One size will NEVER fit all

My point in all of this stuff is to state that I want to experience the sorts of games the iPad is capable of supporting. And the current ‘$1 or bust’ mindset is killing that as a financial possibility. Instead of trying to force every game to be $1 or less, we should be finding the $5-10 games that are worth it and BUYING THEM – this will encourage developers to spend more time and money developing great games for the platform.

The $0.99 pricing model was extremely successful and worked great for games with small budgets and short development cycles. But consider a game like the PC/XBOX RPG ‘Dragon Age’ from Bioware. Chances are it could technically work on the iPad, but with hundreds of employees, millions of lines of code, hundreds of thousands of lines of dialogue, tons of graphics, CGI cutscenes and so on, the game had a more than four-year cycle and cost tens of millions of dollars. It sold for $50 on PC and $60 on the XBOX360.

Dragon Age is a game that as I say could technically function on the iPad, but would be impossible to release as an iPad-first game due to time and cost … and expected price.

The Vicious Circle

What ends up happening as a result is three things: ‘adjunct’ games, ports of old stuff, and copy-cat games. By adjunct I mean something liked the scaled down Mass Effect Infiltrator or Rage HD. For ports we get the recently released 1998 Baldur’s Gate, 2003’s Knights of the Old Republic and 2004’s Bard’s Tale. As for copy-cat games, GameLoft has made a reputation of releasing games ‘inspired’ by popular franchises, such as ‘Modern Combat’ which is obviously based on the Call of Duty: Modern Warfare series.

In all of these cases we get games that have significantly reduced production costs, which then allows them to be priced much lower than a normal new retail game. This continues the cycle of expectations that even ‘name brand’ games on the iPad will be inexpensive … and go on sale at least once every couple of months.

The issue is one of expectations – how can you release a ‘full priced’ game when everything is less than $10. Quite simple – you can’t. And IF you can’t charge a reasonable price, you can’t establish a reasonable budget … and you can’t make a full-scale game.

A Glimmer of Hope?

This week sees the release of 2012’s ‘Strategy game of the year’ X-COM Enemy Unknown (which I reviewed for PC here). This is a game that has JUST come out for the Mac within the last month, and is now available as a full single-player experience for the iPad and iPhone (recent versions at least). The price? $19.99. (look for my review soon)

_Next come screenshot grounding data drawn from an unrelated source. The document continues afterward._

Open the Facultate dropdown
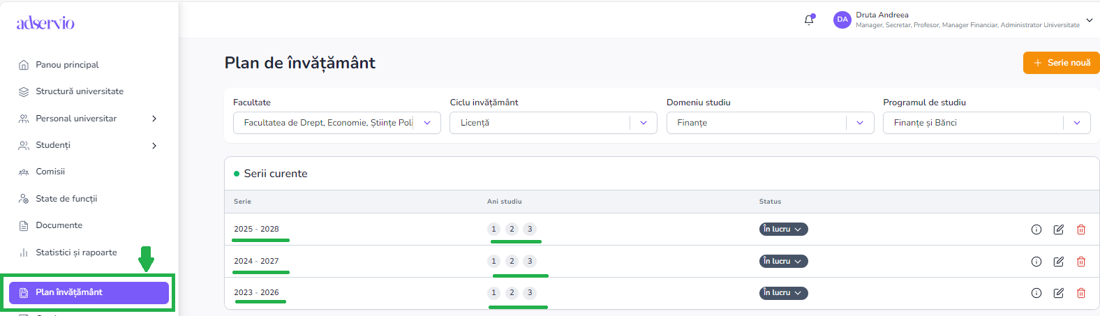1100x316 pixels. [x=336, y=123]
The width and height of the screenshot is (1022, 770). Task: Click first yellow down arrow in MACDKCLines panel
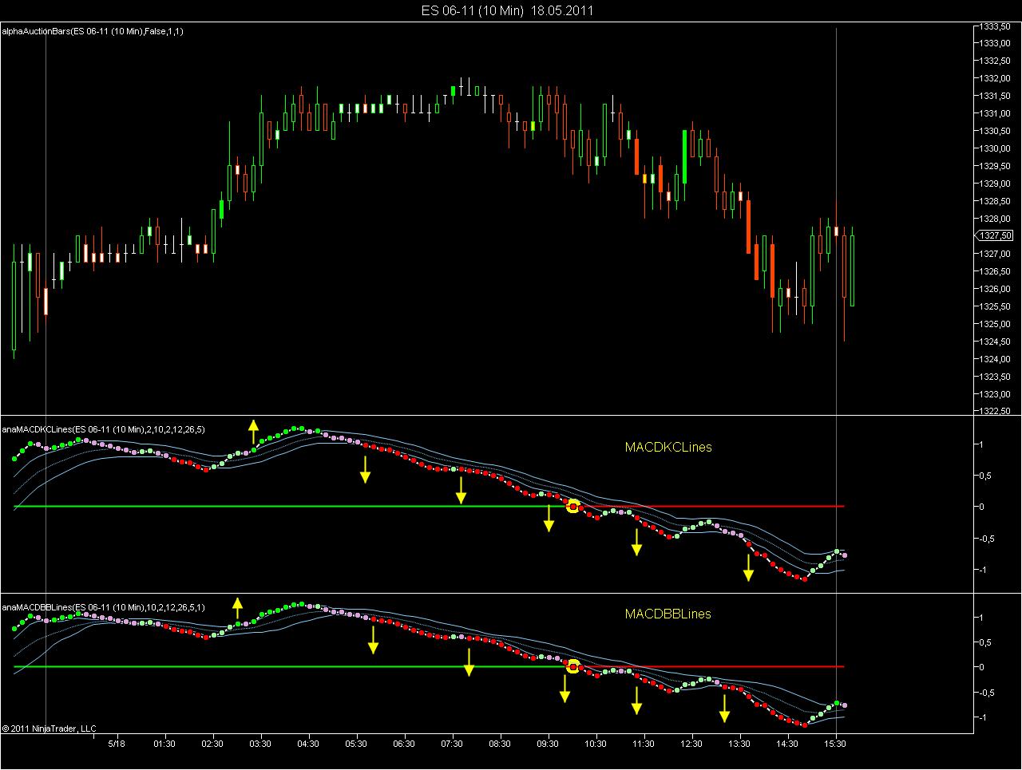[365, 469]
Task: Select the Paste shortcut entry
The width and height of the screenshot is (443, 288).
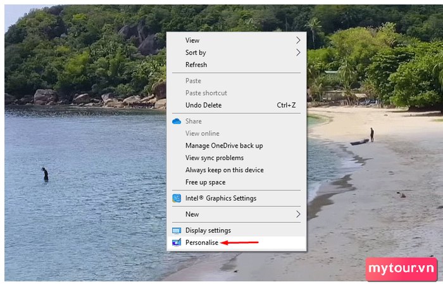Action: [x=206, y=93]
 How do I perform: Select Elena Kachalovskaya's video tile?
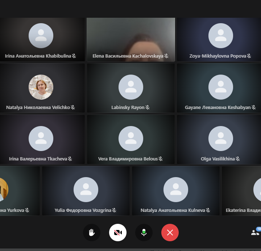coord(131,36)
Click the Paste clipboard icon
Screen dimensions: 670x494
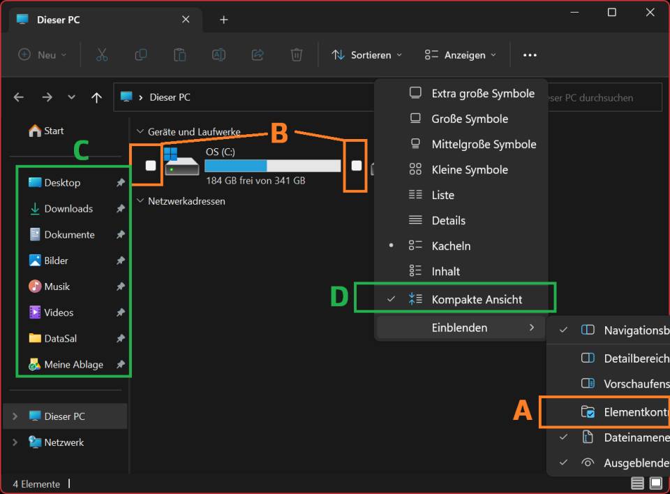tap(180, 55)
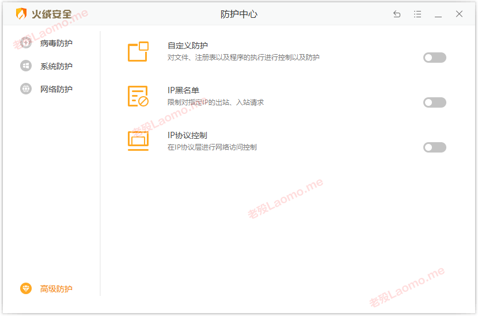Turn on the IP黑名单 toggle

435,102
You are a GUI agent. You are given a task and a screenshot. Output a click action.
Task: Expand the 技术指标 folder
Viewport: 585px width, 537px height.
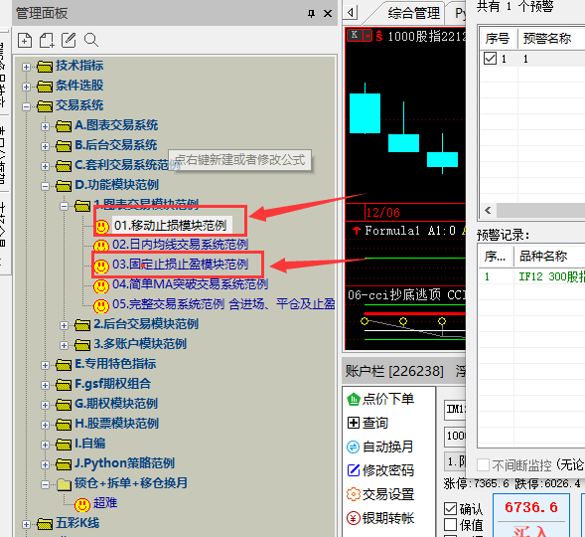[26, 67]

But Mike, I can hear you saying, isn’t this just a ‘more recent port’? Yes it is, so rather than getting a 1998 game we are getting a 2012 game. But a top-level game that is just a year old is a significant achievement in terms of gaming on the iPad. Because from a single player perspective we are getting EVERYTHING, with multiplayer to follow.

And … most importantly, if this sells well it will embolden other developers to do the same, which might lead to moving the iOS version closer to the PC/console release, possibly to a simul-release over time.

What Next?

I am currently involved with a few upcoming games from smaller developers on different platforms, in which pricing is definitely a concern. These are not ‘AAA’ games, but they are games of a type that until a couple of years ago would have commanded $20-30 without a thought. Now they are feeling constant downward price pressure on all platforms.

How the sales of X-Com go and how the sales of these ‘smaller but deeper than other iOS-first’ games go will help set the course for the platform. I know that sounds melodramatic, but if smaller developers with visibility in the gaming community find that they can’t set a reasonable price for their game and see a decent sales volume, it will send a message that smartphones and tablets are not a place for so-called ‘hardcore’ gaming after all.

Personally I don’t want to see that reality – I want to be looking at high-tech, visually stunning, gameplay intensive efforts with an engaging narrative and priced to allow a reasonable budget for the developers and publishers to make some profit.

I want to be paying $60 for gaming excellent on the iPad … and so should you.